Diğer sanıklar gibi sık sık bilirkişinin hazırladığı raporu yanıtlarında eleştiren İsmail Adalı, “Olayın ne olduğunu en iyi bilmesi gereken kişiler bizleriz. Ama ben 1.5 yıldır nedeni çözemedim. Ben günde olaydan önce en az iki günde bir olay yerinden geçerdim. Bilirkişinin raporundaki gibi, yangın, sıcaklık, hiçbir iz, emare yoktu. Kazadan sonrada kurtarma çalışmaları sırasında iki kez olay yerinden geçtim. O zaman da hiçbir şey görmedim.

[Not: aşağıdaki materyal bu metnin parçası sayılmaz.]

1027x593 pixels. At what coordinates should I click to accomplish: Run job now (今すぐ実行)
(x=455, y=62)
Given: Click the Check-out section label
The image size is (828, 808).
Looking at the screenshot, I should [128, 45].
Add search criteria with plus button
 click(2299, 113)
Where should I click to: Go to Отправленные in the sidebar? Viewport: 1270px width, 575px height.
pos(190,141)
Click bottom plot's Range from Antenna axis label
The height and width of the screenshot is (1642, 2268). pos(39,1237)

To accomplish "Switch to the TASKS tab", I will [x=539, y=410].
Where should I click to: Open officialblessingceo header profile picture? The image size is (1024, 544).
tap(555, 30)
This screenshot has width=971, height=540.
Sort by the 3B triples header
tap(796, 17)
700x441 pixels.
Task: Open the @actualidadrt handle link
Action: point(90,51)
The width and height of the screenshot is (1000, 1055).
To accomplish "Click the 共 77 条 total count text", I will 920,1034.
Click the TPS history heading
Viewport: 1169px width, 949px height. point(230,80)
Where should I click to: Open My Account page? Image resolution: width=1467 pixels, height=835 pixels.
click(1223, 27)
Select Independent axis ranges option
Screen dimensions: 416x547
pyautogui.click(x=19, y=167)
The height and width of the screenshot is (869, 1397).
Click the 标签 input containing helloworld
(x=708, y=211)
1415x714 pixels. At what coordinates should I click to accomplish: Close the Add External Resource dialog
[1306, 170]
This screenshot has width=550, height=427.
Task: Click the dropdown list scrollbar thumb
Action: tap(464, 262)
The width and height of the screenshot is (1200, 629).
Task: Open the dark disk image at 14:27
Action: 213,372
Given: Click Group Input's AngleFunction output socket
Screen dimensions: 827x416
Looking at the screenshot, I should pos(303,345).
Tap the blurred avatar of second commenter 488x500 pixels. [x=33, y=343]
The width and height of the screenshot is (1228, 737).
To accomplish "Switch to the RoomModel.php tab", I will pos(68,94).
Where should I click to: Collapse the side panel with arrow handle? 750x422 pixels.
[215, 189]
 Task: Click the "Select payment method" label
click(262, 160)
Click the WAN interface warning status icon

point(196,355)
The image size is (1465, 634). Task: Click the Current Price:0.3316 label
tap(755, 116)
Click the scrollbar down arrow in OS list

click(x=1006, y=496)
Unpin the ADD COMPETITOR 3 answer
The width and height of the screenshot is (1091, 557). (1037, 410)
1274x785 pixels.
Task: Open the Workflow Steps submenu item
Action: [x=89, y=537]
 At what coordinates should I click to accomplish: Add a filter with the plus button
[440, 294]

Rapordaki gibi bir olay olmadı, eminim" dedi.

Adalı, bir soru üzerine, ocakta 5 bant bulunduğunu, bunlardan 3'üyle işçi, 2'siyle kömür taşındığını, vardiya başlarında ise, kömür için kullanılanlardan, işçilerin yukarı çıkmasında yararlanıldığını anlattı. Zaman zaman, vardiyaların ürettikleri kömürleri yazıp, “ayın elemanı" uygulamasına gittiklerini söyleyen İsmail Adalı, ekipbaşı olarak isimlendirilen dayıbaşlarının ise, ne kadar maaş aldıklarını bilmediğini, prim aldıklarını, ilk kez duyduğunu ileri sürdü. Ekipbaşlarının ocağa işçi alımında, aracılık yapabildiklerini söyleyen İsmail Adalı, müfettişlerle yemeğe gitmediklerini, sendika yöneticileriyle de sadece disiplin kurullarında görüştüklerini anlatı. 

MADENCİ AİLELERİ DE SORU SORSUN TALEBİ

İsmail Adalı'nın çapraz sorgusu sürdüğü sırada mağdur avukatları, salondaki, ölen madenci aileleri ile yakınlarının da sorgu yapmasını talep etti. Mahkeme Başkanı Aytaç Ballı, bunu değerlendirmek üzere duruşmaya ara verdi. CHP Manisa Milletvekili Tur Yıldız Biçer, duruşma sonrasındaki açıklamasında, dayıbaşılık sistemini eleştirdi ve madende kölelik düzeninin bulunduğunu söyledi. 

İSTANBUL'DAKİ DAVA İLE BİRLEŞTİRİLMEDİ 

Öğleden önceki duruşmada, madenci aileleri ile yakınlarının da sanıklara soru sorma talebi, mahkemece reddedildi. Bunun yanı sıra, mahkemenin önemli bir red kararı daha verdiği ortaya çıktı. Facianın hemen adından savcılık soruşturması sırasında Soma Kömür İşletmeleri A.Ş. Yönetim Kurulu Başkanı Can Gürkan'ın savcılığa sunduğu Ramazan Doğru'nun yönetim kurulu üyeliğine ait belge, ikilinin karşılıklı suçlamalarından sonra tutuklanmalarına neden olmuştu. Ayrıca, bu belge nedeniyle de, Can Gürkan ile ocaktaki tüm iş ve iş güvenliğinden sorumlu gösterilen Ramazan Doğru arasında, İstanbul'da de yeni bir yargılama süreci başlamıştı. Bu kapsamda İstanbul'daki 62'nci Asliye Ceza Mahkemesi'nin, bu davayla Akhisar Ağır Ceza Mahkemesi'nde görülen Soma Davası'nın birleştirilmesini istediği öğrenildi. Mahkeme Başkanı Aytaç ballı ve heyetinin, bu isteği de reddettiği UYAP kayıtlarından anlaşıldı. 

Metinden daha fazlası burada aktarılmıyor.